Masks must be worn at all times when inside the Museum and proof of vaccination is required. Food and drinks will be served outside. Capacity is limited–you can register for the event here.

Photos and Videos

Lavender and Red Party


Opening Statement

Hello, my name is Tzedakah Boxx, I am a glamorous Baltimore drag queen here to share with you some history behind his moment. A moment I wish would stay in the past. The Lavender Scare was a behind-the-scenes homophobic campaign that saw thousands lose their jobs due to their sexual orientation and gender identity. A backlash in an era where progress was being championed.

In 1953, President Eisenhower ordered the firing of LGBTQ+ government and military workers out of fears they could be blackmailed by the Soviet Union. This policy lasted decades until President Clinton's administration in 1995. It was an untold witch hunt. People were fired from jobs, kept from jobs, and upon being told they were being called in, resigned. There was never a single case of a LGBTQ+ person submitting to blackmail from a foreign agent. In fact, our government threatened to blackmail and out Americans themselves. They pushed our NATO allies to fire their employees as well; which they did. David K. Johnson wrote a book titled The Lavender Scare and the JMM featured a presentation with him last Spring. Frank Caminy who fought against these policies and this conspiracy of silence and embarrassment. He organized the first White House protest for LGBTQ+ people four years before 1965. Let's pay tribute to this opposition. We have a right to love who we love.

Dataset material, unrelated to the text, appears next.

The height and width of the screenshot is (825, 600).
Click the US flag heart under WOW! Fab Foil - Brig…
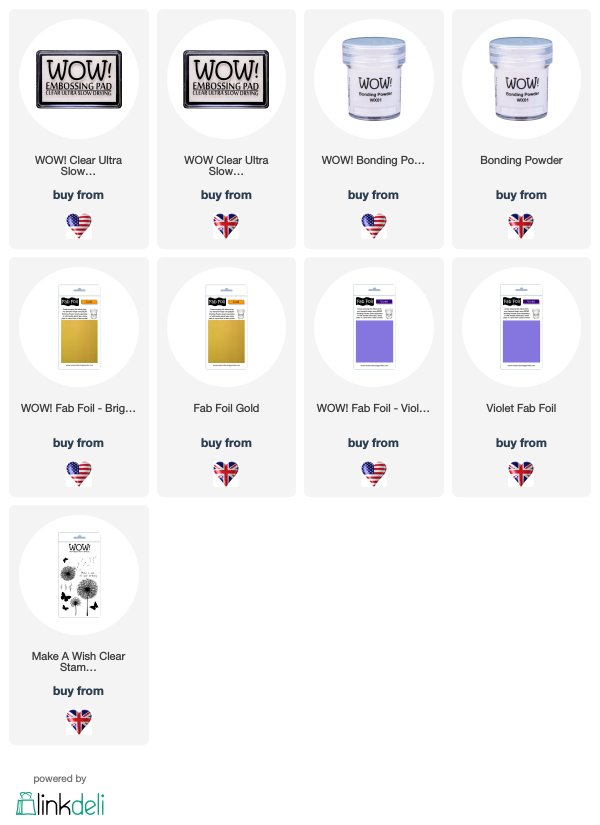[x=79, y=474]

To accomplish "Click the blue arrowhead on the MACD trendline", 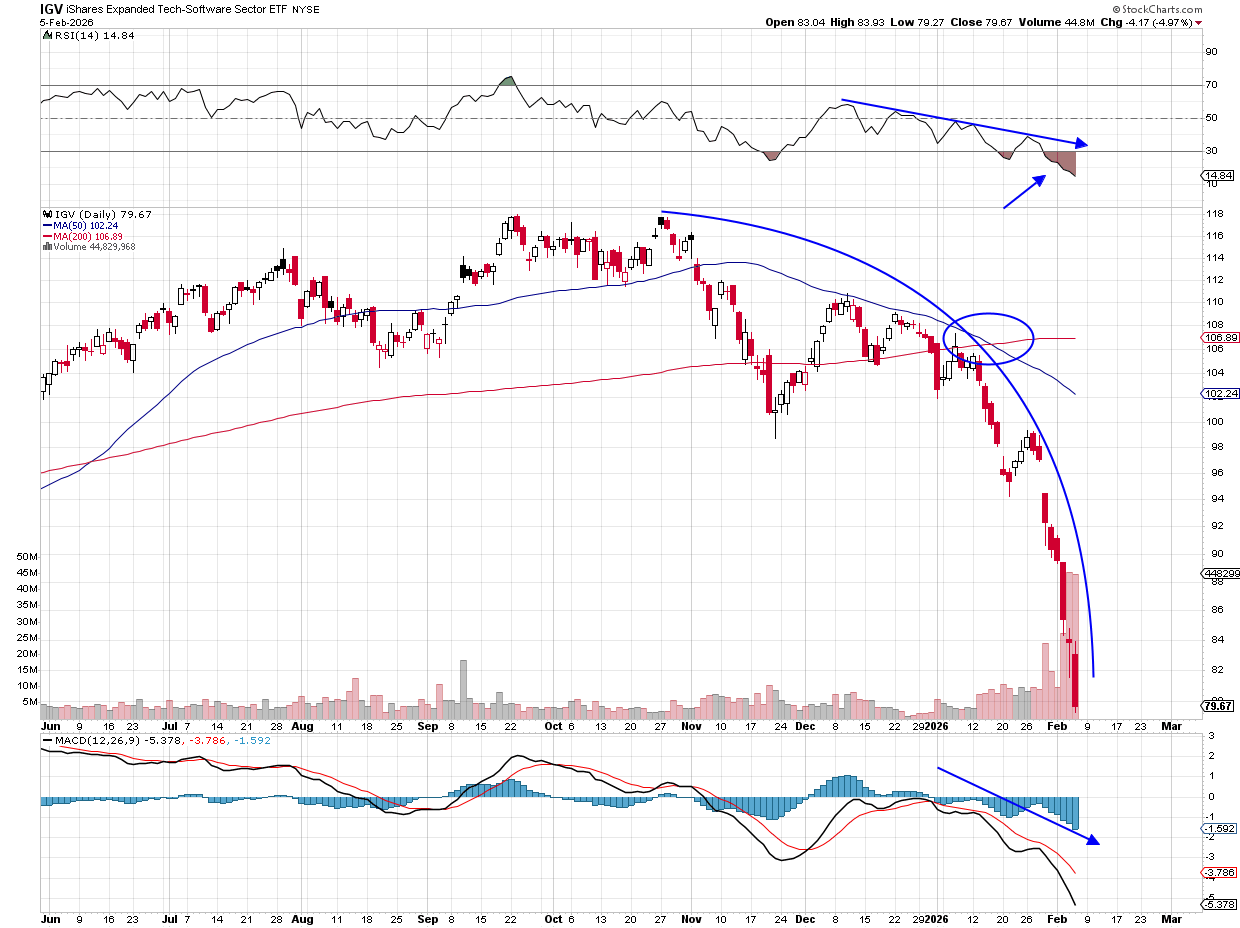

Martin Luther King, Jr., reminded us that “the arc of the moral universe is long, but it bends toward justice.” Change takes a long time, but it does happen. Yet don’t applaud President Clinton just yet–does Don’t Ask Don’t Tell ring a bell? Does President Trump’s ban of trans people in military ring a bell? Vote this November 8th! We have a right to love who we love and a right to privacy. We also have a right to be safe. Without vigilance, we allow blind excuses for those shushed voices who would happily see us disappear and yet call it “tolerance.”

As Jews, each generation is familiar with bigoted policies that strip away our autonomy and our lives. Today, October 27th, marks the antisemitic terrorist attack, which took place years four ago at the Tree of Life – Or L'Simcha Congregation synagogue in Pittsburgh. Tonight’s event pushes us to celebrate life, to congregate and raise up our voices and our bodies to move; to be provocative, to be informed, to strengthen one another so we can stay vigilant and in charge of our history and our future.

We’ll have some fun, we’ll drink and dance a little, albeit not in the exhibition hall. So let me invite our host back up here for a moment and then we’ll kick things off.